Si la fonction d’un éditeur consiste aussi à conseiller les auteurs qu’il décide de publier, L’Harmattan aurait dû recommander à Cheikh Bamba Dièye d’assortir la dédicace exceptionnelle, faite à la page 7 de sa «thérapie», d’un plaidoyer, quelque part dans le livre, susceptible d’établir l’innocence du maire de Dakar. Ce plaidoyer aurait permis à la postérité de connaître la signification exacte du traitement exceptionnel d’un citoyen plutôt que d’un autre peut-être même plus méritant. L’usage abusif d’un pouvoir discrétionnaire est sans doute passé par-là.

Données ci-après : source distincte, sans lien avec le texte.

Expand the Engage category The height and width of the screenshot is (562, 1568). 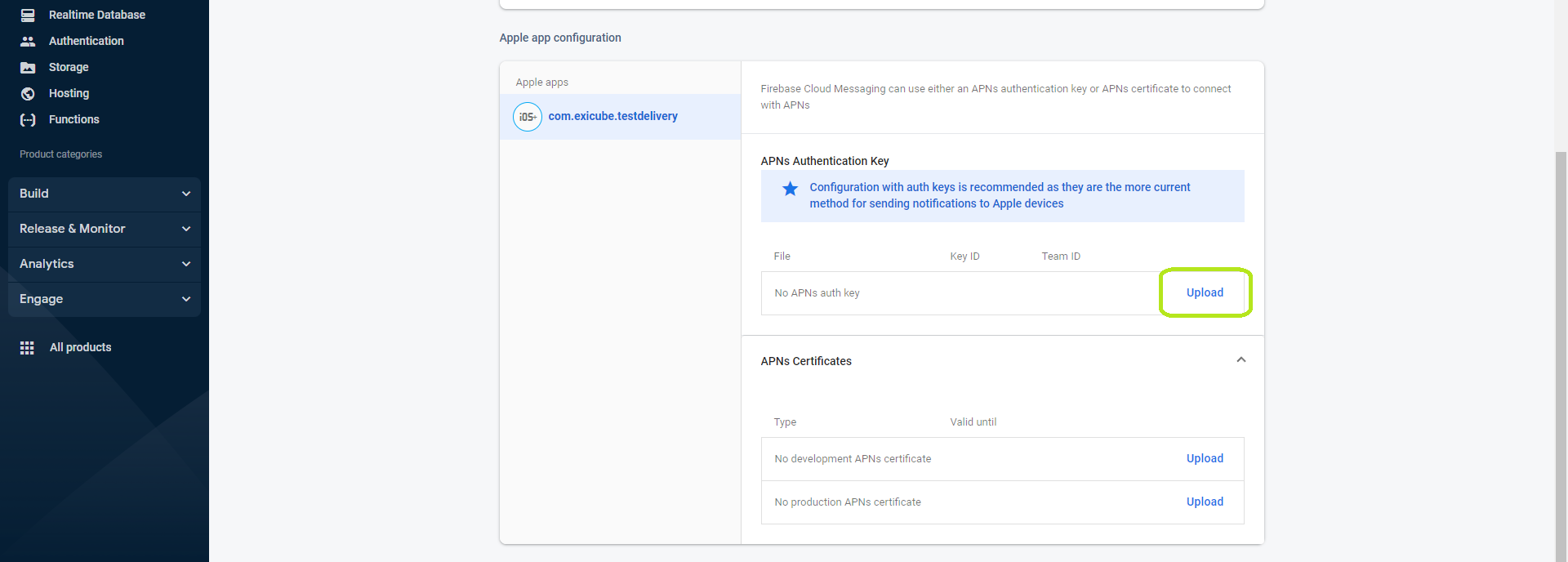[x=105, y=299]
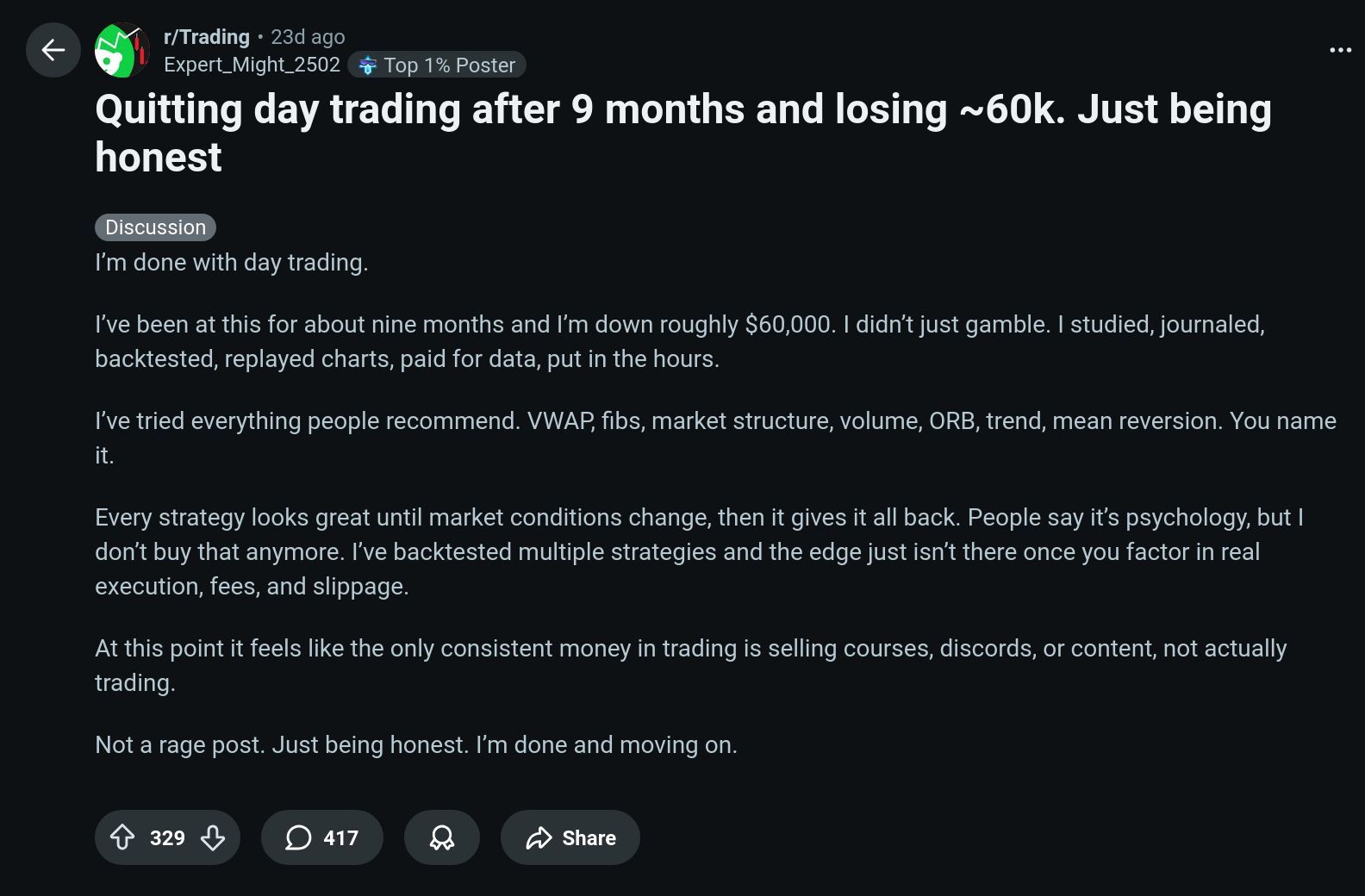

Après avoir offert des cadeaux aux politiciens de son choix, il ne restait plus à Cheikh Bamba Dièye qu’à faire monter les enchères lors de la préparation de la cérémonie de dédicace de son ouvrage. Dièye jette son dévolu sur la Chambre de commerce, d’agriculture et d’industrie de Dakar. La Chambre avait été mal inspirée de refuser à la littérature sénégalaise un cadre prisé d’expression. L’exclusion d’un protagoniste (écrivain, peintre, comédien, conférencier, cinéaste, etc.) d’un des réceptacles publics du débat d’idées est inacceptable. Une fois que cela est dit, n’importe quel juste devrait admettre que l’organisation de la cérémonie de dédicace à l’hôtel de ville de Dakar n’était pas la meilleure trouvaille pour l’auteur et l’éditeur de sa première salve. L’entre-soi (jubilatoire) rétrécit les lieux du débat démocratique, balise la voie aux aventuriers et expose notre société politique à tous les abus. Les publics et les discours qui lui sont destinés «varient (…) selon qu’on soit au pouvoir ou dans l’opposition». Notre conviction est que la démocratie sénégalaise ne s’adapte à aucun moule préconçu. Avec une dynamique interne qui lui est propre, elle n’a que du mépris pour l’entre-soi et les coteries.